Ainda não há informações sobre o número de organizações afetadas nem sobre o envolvimento de grupos cibercriminosos conhecidos.
Para reduzir riscos semelhantes, as organizações devem trabalhar com seus provedores de identidade para implementar políticas robustas, como MFA resistente a phishing, acesso condicional, avaliação contínua de acesso e soluções anti-phishing que monitorem e analisem e-mails e páginas visitadas.
Esse ataque reforça a tendência de abusar de serviços confiáveis, como Google Drive, Amazon Web Services (AWS) e a wiki Confluence da Atlassian, para redirecionar vítimas a sites que coletam credenciais ou distribuem malware.
Isso torna as ações maliciosas mais difíceis de detectar e dispensa que os invasores criem suas próprias infraestruturas.
Além disso, a empresa de serviços de identidade Okta revelou kits personalizados de phishing voltados para campanhas de voice phishing (vishing).
Nelas, agentes fingem ser suporte técnico e ligam para as vítimas usando números falsificados para convencê-las a acessar URLs maliciosos e fornecer suas credenciais.
Os dados são transmitidos em tempo real a um canal no Telegram, permitindo que os criminosos tenham acesso imediato às contas furtadas.
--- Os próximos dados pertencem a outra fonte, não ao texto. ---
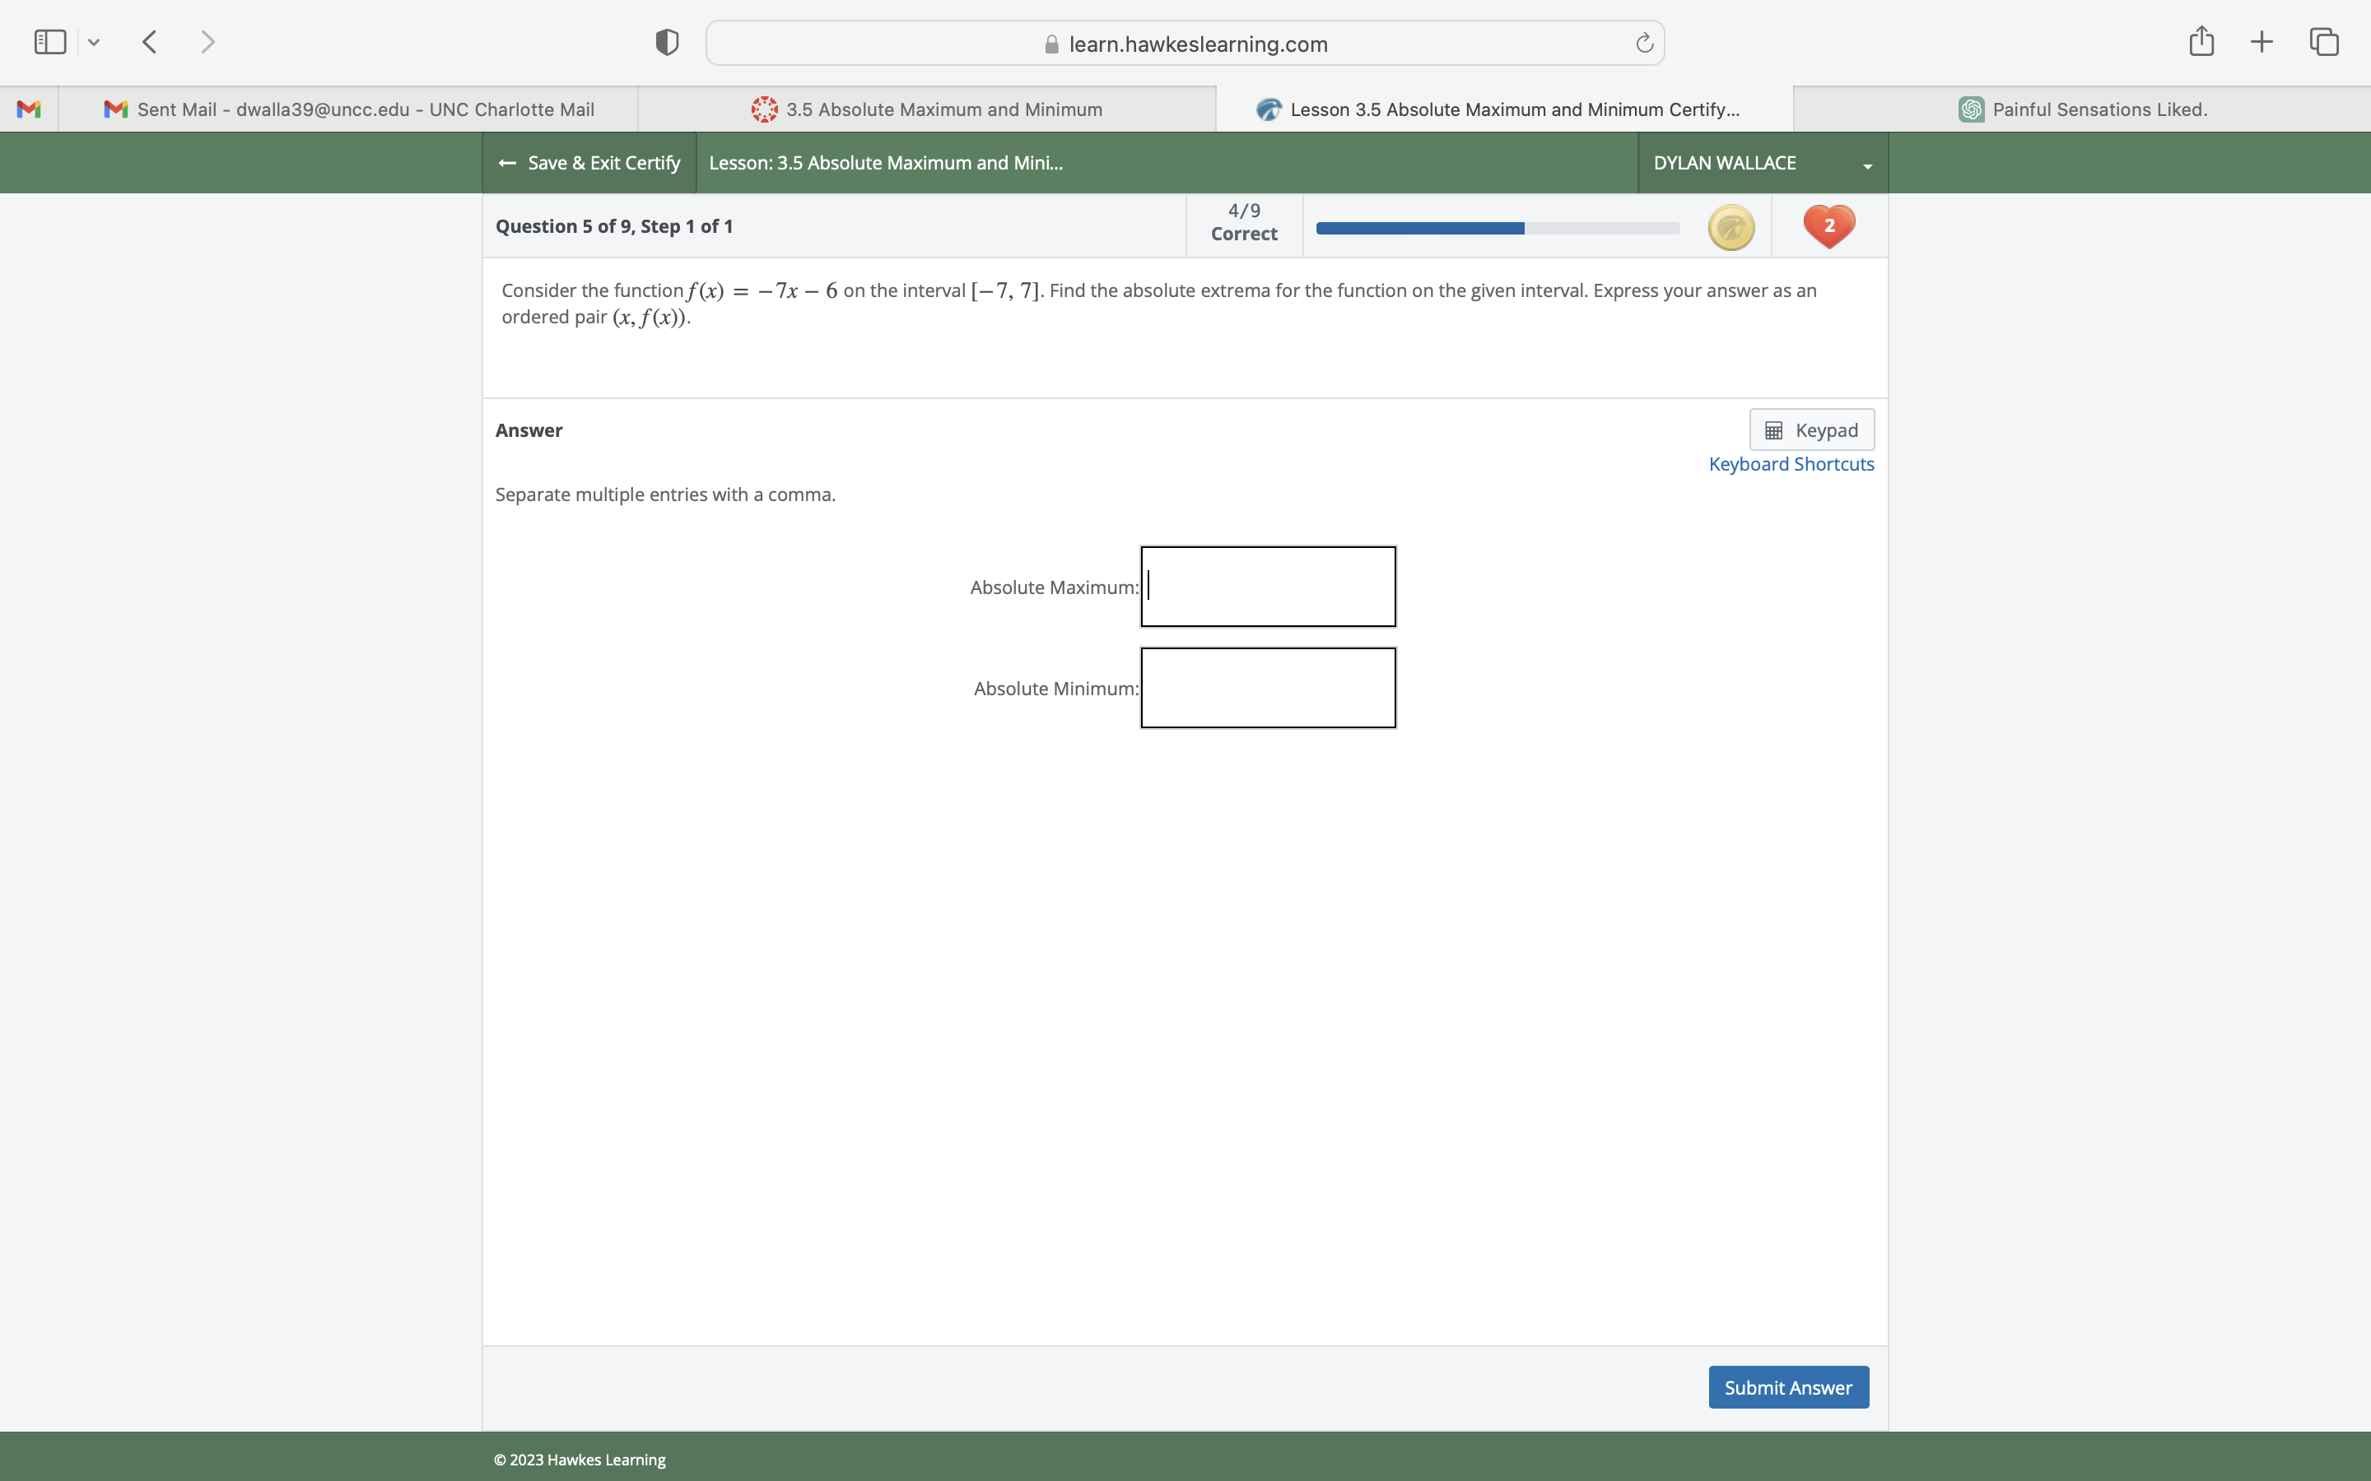Image resolution: width=2371 pixels, height=1481 pixels.
Task: Click the pinned Gmail tab icon
Action: point(29,110)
Os kits, oferecidos como serviço, incluem scripts que permitem aos invasores controlar o fluxo de autenticação no navegador da vítima durante a ligação, orientando-a a aprovar notificações push ou inserir códigos de autenticação únicos, driblando mecanismos de MFA não resistentes a phishing.
Recentemente, campanhas de phishing vêm explorando URLs com autenticação básica embutida no formato “usuário:senha@domínio[.]com”, onde o domínio real é mascarado para enganar visualmente o destinatário, aproveitando o comportamento dos navegadores, que interpretam tudo antes do “@” como credenciais de acesso, não como parte do endereço.
Outra técnica frequente é o ataque homoglyph, que utiliza substituições visuais para disfarçar domínios maliciosos, como trocar a letra “m” por “rn” em marcas conhecidas — exemplos incluem “rnicrosoft[.]com” e “rnastercard[.]de”.
Essas sutilezas exploram a leitura rápida dos usuários, tornando a falsificação mais convincente em palavras comuns como “email”, “member” e “confirmation”.
Esses novos métodos e a complexidade dos ataques ressaltam a necessidade de monitoramento constante, educação dos usuários e adoção de controles avançados para proteger as organizações contra ameaças cada vez mais sofisticadas.